Call it the “gaffe hat trick,” the “gaffe triple crown,” or maybe just a rough few days. But any way you slice it, Vice President Joe Biden has managed to put his foot in his mouth three time this week.
Most recently, speaking at a Democratic women event in Washington on Friday, Biden favorably referenced disgraced former Sen. Bob Packwood, who resigned following allegations of sexual assault from over 10 women.While making a point about how far to the right the modern Republican party has moved, according to Time, the Vice President invoked “guys like Mack Mathias and [Bob] Packwood and many others. It wasn’t Democrats alone.”
And that awkward moment was only the latest.
On Tuesday, Biden first caused a stir when he referred to lenders of bad loans to people in the military as “Shylocks,” earning a rebuke from the Anti-Defamation League.

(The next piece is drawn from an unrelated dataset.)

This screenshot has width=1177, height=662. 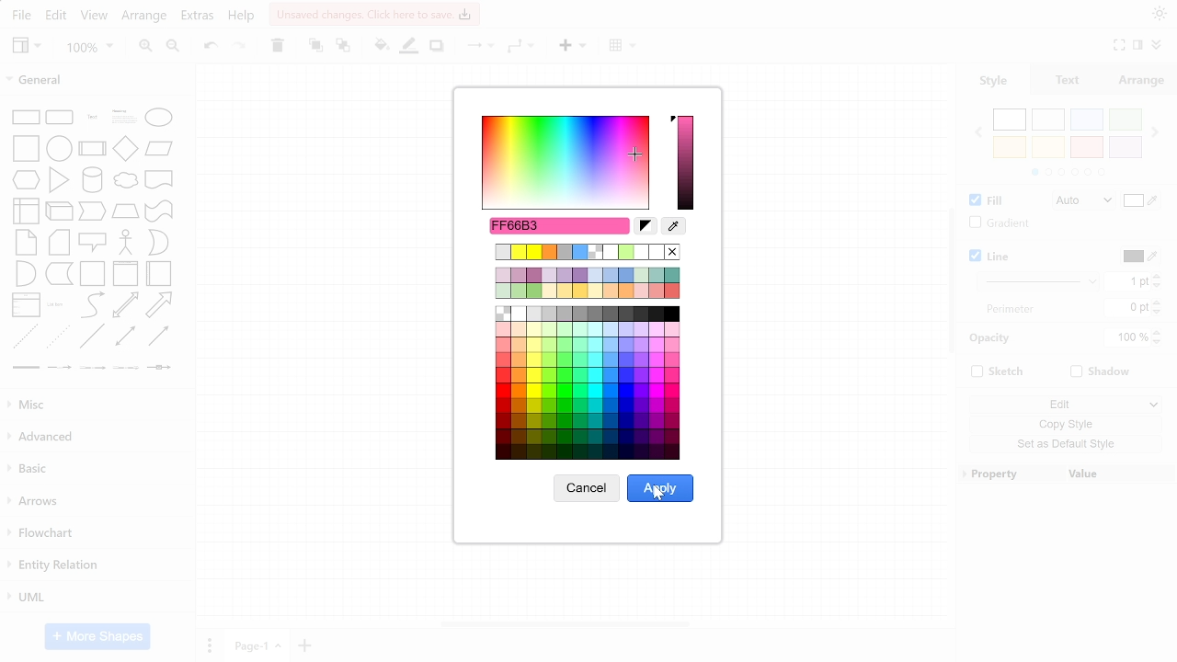 What do you see at coordinates (587, 251) in the screenshot?
I see `Recent colors` at bounding box center [587, 251].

Biden quickly walked back his comments. “It was a poor choice of words,” he said, according to the Washington Post.
The very next day, the Vice President found himself in trouble again. He called foreign policy expert Lee Kuan Yew “the wisest man in the Orient.”
Republicans were quick to pounce on Biden’s use of “orient.”
“Vice President Joe Biden’s insensitive remarks are offensive to both Asian-Americans and our Asian allies abroad,” Ninio Fetalvo, the Republican National Committee Asian American and Pacific Islander spokesman, told the Post in a statement.
Gaffes are nothing new for Biden. But these three in such quick succession demonstrate why “Vice President” may be the highest office he can aspire too.